Rows ::

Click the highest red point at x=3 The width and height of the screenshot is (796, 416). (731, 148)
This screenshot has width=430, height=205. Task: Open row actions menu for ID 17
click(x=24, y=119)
---
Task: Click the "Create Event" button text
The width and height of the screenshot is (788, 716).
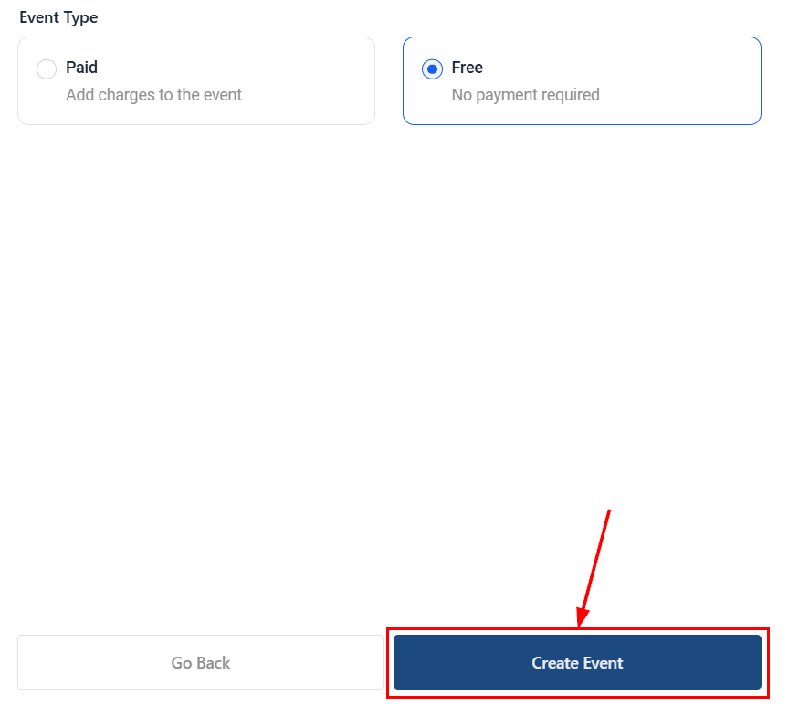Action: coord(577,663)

The task ::
Swap "Create Event" for "Add Event" in the items from the line with "Task: Click the" up to and including the line with "Action: coord(577,663)", changing nothing else. Give back only those lines, without the pictures.

Answer to this exercise ::
Task: Click the "Add Event" button text
The width and height of the screenshot is (788, 716).
Action: coord(577,663)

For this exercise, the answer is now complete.